Composing two ghost providers
With both atuin and history enabled:
pub const modules = .{
atty.modules.guardrail.configure(.{}),
atty.modules.atuin.configure(.{}), // asked first
atty.modules.history.configure(.{}), // fallback when atuin is null
};
Per keystroke, the proxy calls gatherGhostText once. It iterates
front-to-back and returns the first non-null:
inline for (modules, 0..) |M, i| {
if (comptime @hasDecl(M, "provideGhostText")) {
if (try M.provideGhostText(rts[i], ctx)) |text| return text;
}
}
The async/sync subtlety. Atuin’s provideGhostText reads a
worker-thread mailbox (res_buf). On the very first keystroke of a
new prefix the mailbox is still empty — atuin returns null while its
worker shells out to atuin search. During that ~50 ms window the
fallback (history, which is synchronous in-memory) gets to serve the
suggestion. Once atuin’s worker finishes writing res_buf, the next
render swaps in atuin’s answer. If atuin and history disagree, the
overlay briefly switches as you type.
This is a deliberate trade-off, not a bug: it keeps ghost text visible during atuin’s lookup latency. If you’d rather see a single source, remove the fallback or put history first.
Testing
Write tests inline in your module file. They’ll be picked up by
zig build test if you add your file to src/unit_tests.zig.
test "my module swallows the dangerous Enter" {
const M = configure(.{});
var rt = try M.attach(std.testing.allocator);
defer M.detach(&rt);
var line = LineState{};
_ = line.applyInput("rm -rf /");
var scratch = std.ArrayList(u8).init(std.testing.allocator);
defer scratch.deinit();
var ctx = m.Context{
.allocator = std.testing.allocator,
.line = &line,
.scratch = &scratch,
.is_tty = false,
};
try std.testing.expectEqual(m.Action.swallow, try M.onInput(&rt, &ctx, "\r"));
}
See src/modules/guardrail.zig for a worked example with an
injectable output sink so tests don’t write to stderr.
Verifying dead-code elimination
The strong claim is that disabled modules contribute nothing to the binary.
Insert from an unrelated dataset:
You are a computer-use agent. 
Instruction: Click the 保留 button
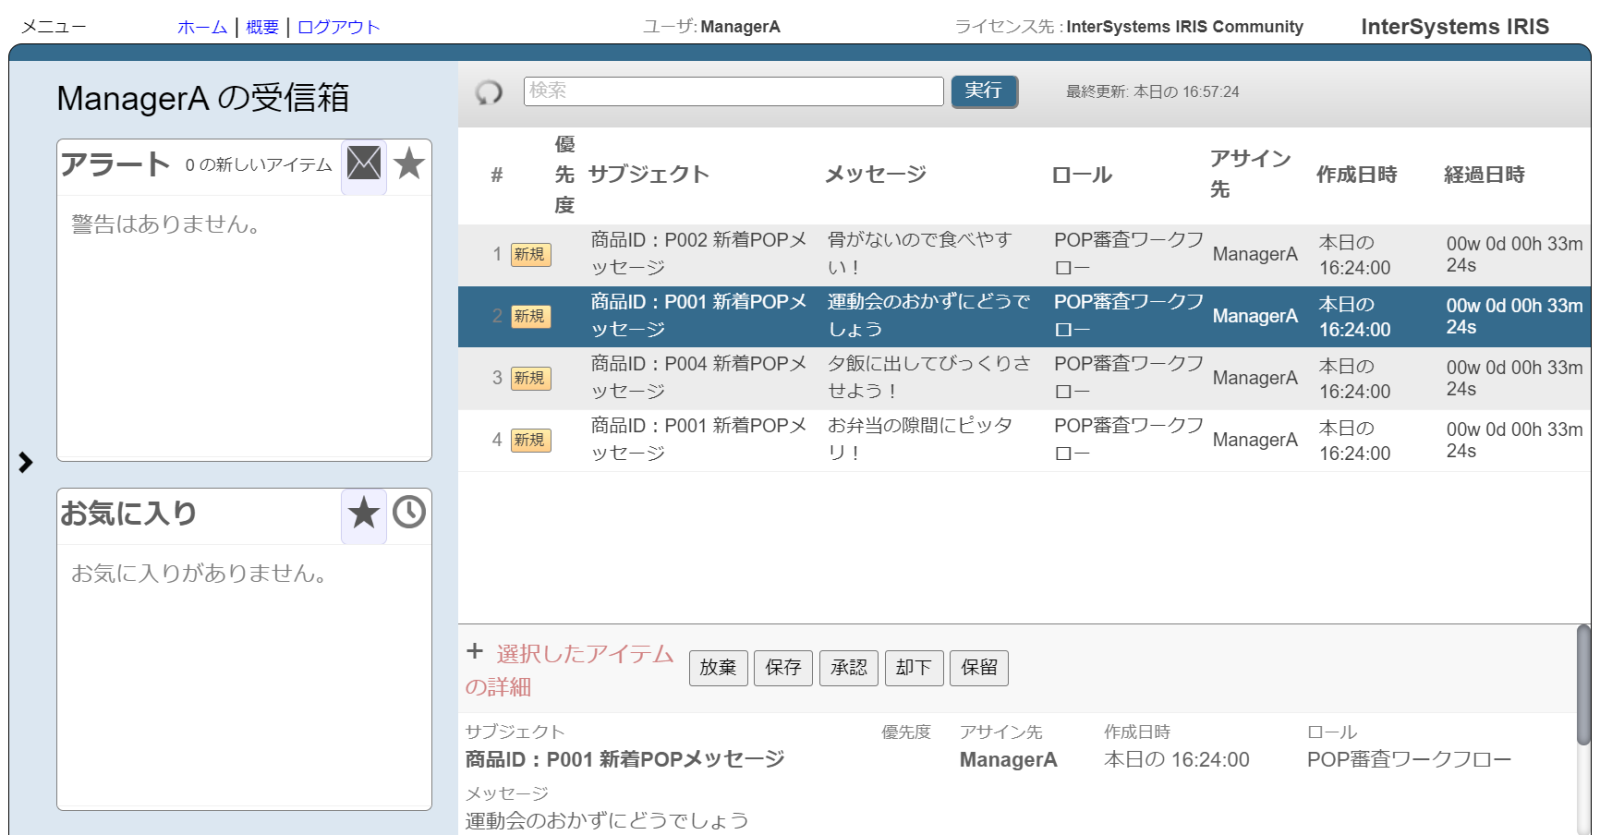click(x=979, y=667)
Verify it:
# build with all modules
make build
size=$(stat -c %s zig-out/bin/atty)
# remove a module from config.modules, rebuild
$EDITOR src/config.zig
make build
smaller=$(stat -c %s zig-out/bin/atty)
# check symbols
nm zig-out/bin/atty | grep -c atuin # should be 0 after removing Atuin
If a module’s symbols persist after removal, you’ve found a leak
(probably a forgotten @import somewhere) — file an issue.